Regulatory Expectations on MedDRA Version Management

Regulatory agencies expect sponsors to demonstrate traceability and consistency in handling MedDRA updates. Common expectations include:

  • Version documentation: Submissions must clearly state the MedDRA version used for coding.
  • Transition management: Sponsors should document how and when version updates were implemented.
  • Reconciliation: Safety datasets must be reconciled to avoid inconsistencies across versions.
  • Training: Coders must be trained on new terms, structures, and conventions introduced in each update.
  • Audit readiness: Regulators may review version transition logs during inspections.

Inspection findings often highlight failures in version management, such as continued use of outdated versions or lack of documentation on recoding decisions. For global compliance, sponsors should align coding practices across all regions, ensuring FDA, EMA, and CDSCO submissions use harmonized MedDRA versions.

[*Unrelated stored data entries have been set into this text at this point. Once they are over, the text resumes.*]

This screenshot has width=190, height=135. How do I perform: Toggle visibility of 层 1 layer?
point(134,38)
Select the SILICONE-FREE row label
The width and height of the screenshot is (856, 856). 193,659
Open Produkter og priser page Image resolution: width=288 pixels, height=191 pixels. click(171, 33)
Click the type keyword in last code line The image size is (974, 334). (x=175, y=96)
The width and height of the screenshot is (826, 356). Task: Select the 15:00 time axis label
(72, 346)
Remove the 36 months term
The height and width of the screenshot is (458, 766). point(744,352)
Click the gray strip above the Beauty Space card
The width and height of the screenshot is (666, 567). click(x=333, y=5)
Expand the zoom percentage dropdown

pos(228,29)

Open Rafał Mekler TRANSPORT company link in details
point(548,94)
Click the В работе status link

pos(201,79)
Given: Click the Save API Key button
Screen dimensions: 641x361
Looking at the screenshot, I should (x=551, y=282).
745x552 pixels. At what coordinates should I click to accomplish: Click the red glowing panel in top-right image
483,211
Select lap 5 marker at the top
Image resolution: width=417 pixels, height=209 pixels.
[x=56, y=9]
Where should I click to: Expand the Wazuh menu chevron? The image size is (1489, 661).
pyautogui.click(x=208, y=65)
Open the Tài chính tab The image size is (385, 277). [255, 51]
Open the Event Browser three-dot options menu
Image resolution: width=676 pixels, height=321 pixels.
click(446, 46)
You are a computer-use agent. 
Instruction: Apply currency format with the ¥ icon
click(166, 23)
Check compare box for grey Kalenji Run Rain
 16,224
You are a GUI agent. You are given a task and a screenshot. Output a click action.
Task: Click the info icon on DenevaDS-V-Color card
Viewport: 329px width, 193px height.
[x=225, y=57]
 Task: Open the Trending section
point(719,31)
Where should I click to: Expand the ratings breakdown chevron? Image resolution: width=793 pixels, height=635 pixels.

Best Practices for Handling Version Updates

To effectively manage MedDRA updates, sponsors should adopt the following practices:

  • Establish SOPs: Define clear procedures for adopting new MedDRA versions.
  • Plan updates: Implement updates immediately after March and September releases.
  • Reconcile datasets: Perform systematic recoding of historical cases impacted by new or retired terms.
  • Train coders: Provide refresher training with examples of new terms and hierarchical changes.
  • Audit processes: Maintain version control logs, reconciliation records, and coding decision documentation.

For instance, a sponsor may maintain a version reconciliation log that documents all PTs changed during an upgrade, along with rationale for recoding decisions. Such logs serve as valuable inspection artifacts.

Challenges in Managing Updates

Despite best practices, challenges remain:

  • Resource burden: Updating databases and training coders requires time and staff.
  • Cross-study consistency: Reconciling coding across multiple ongoing trials can be complex.
  • Regulatory timelines: Version updates often coincide with critical submission deadlines.
  • Automation risks: Auto-recoding features may misclassify terms without manual review.

These challenges highlight the importance of proactive planning, sponsor oversight, and hybrid manual/automated reconciliation processes.

External Resources and References

Coders and safety professionals should leverage external resources to stay aligned with regulatory expectations. The ISRCTN Registry often references MedDRA coding standards in trial protocols, demonstrating global alignment on terminology usage.

Key Takeaways

Handling MedDRA version updates is a critical pharmacovigilance function. Clinical teams must:

  • Adopt new MedDRA versions promptly after release.
  • Reconcile coding across trials to maintain consistency.
  • Document transitions, rationale, and recoding decisions in audit-ready logs.
  • Train coders on new terms and hierarchical changes.
  • Maintain inspection readiness by aligning global submissions to the same version.

By managing MedDRA updates systematically, sponsors ensure accurate safety data, regulatory compliance, and reliable pharmacovigilance across global clinical development programs.